SELECTED PASSAGE:
· · ·

Thursday, January 12, 2023

State grant is awarded to aid Eloise development

Plans for the redevelopment of the Eloise Psychiatric Hospital have been bolstered by a $695,000 grant from EGLE (State Department of Environment, Great Lakes, and Energy).

Plans for the redevelopment at the former psychiatric hospital have been under way since John Hambrick, managing member of 30712 Michigan Avenue LLC, purchased the site from Wayne County for $1 in 2018. The city of Westland has partnered with Hambrick's development company to redevelop the site as part of a multi-phase project. When complete, according to plans for the development, new commercial establishments, a hotel and a restaurant bar will join the preserved historic buildings and the haunted attraction at the site. Total development costs are estimated at more than $4 million and the first phase of development could be complete in 2026.

The development will be completed in phases and will include the preservation of two historic buildings on the property while other structures at the site, including the former bakery and power plant, will be removed.

· · ·

DATA RECORDS:

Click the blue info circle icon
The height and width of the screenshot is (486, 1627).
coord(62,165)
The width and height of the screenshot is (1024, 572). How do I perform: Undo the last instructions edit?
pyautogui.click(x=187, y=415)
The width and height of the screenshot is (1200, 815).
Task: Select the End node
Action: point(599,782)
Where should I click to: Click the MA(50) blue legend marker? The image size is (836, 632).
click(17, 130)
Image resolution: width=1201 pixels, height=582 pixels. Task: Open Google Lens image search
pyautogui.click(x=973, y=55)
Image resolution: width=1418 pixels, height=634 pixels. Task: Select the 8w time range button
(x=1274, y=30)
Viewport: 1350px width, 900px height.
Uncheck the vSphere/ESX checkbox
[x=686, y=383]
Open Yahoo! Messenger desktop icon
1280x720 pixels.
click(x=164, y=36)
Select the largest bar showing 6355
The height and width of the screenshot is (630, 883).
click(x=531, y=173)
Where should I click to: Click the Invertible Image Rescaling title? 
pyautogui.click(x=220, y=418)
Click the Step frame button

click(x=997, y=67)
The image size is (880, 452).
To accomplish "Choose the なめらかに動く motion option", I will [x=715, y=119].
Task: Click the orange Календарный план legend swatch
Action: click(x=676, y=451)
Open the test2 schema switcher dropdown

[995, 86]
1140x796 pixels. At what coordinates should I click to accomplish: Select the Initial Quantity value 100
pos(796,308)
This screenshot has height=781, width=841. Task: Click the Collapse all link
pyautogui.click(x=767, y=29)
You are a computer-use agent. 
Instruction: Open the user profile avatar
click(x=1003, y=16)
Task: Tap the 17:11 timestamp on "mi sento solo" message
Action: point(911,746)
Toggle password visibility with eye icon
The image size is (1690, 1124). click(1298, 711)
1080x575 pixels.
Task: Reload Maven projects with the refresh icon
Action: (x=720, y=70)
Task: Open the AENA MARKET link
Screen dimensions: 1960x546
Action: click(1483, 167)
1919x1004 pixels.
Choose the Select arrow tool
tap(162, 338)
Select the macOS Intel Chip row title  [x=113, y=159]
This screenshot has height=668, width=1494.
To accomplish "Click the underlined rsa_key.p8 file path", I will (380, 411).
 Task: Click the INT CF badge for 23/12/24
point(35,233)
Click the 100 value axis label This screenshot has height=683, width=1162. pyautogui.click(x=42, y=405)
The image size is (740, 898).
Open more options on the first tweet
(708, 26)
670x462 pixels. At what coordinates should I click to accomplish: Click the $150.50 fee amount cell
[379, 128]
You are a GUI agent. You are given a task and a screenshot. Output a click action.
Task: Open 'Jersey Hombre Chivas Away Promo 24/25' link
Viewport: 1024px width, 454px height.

· · ·

ASSIGNMENT A:
In the Eloise redevelopment article:
(i) How much is the grant from EGLE?
(ii) What price did John Hambrick's company pay Wayne County for the site in 2018?
(iii) Which two structures at the site are named as set to be removed?
ASSIGNMENT B:
Could you carry on the article about the Eloise hospital redevelopment from its final sentence?

EXERCISE OUTPUT A:
(i) $695,000
(ii) $1
(iii) The former bakery and the power plant

EXERCISE OUTPUT B:
The recently awarded state grant is designated as funding for brownfield remediation of contaminated soil at the site, according to a prepared statement from the state office. Petroleum-related compounds apparently leached into the soil from underground storage tanks, according to the prepared statement. The EGLE grant will fund the excavation, transport and disposal of the contaminated soil.

“We are very grateful to EGLE, the city of Westland and the State of Michigan for this grant. It will assist us in the redevelopment of this challenging project,” noted Hambrick. Westland officials have said in the past that another economic benefit of the project will be the drawing power of the development which could spur more traffic and attention in the area. 

The property was operated as a psychiatric hospital until 1979 and then as Wayne County General Hospital until 1984. The property was completely self-reliant and at one time served 10,000 patients and 2,000 employees with necessary utilities, farming, and service providers located in 75 buildings on the 900-acre site. Most of the buildings have been demolished although the remaining buildings, including the Kay Beard building, were the topic of a horror movie and remain an attraction for paranormal investigators.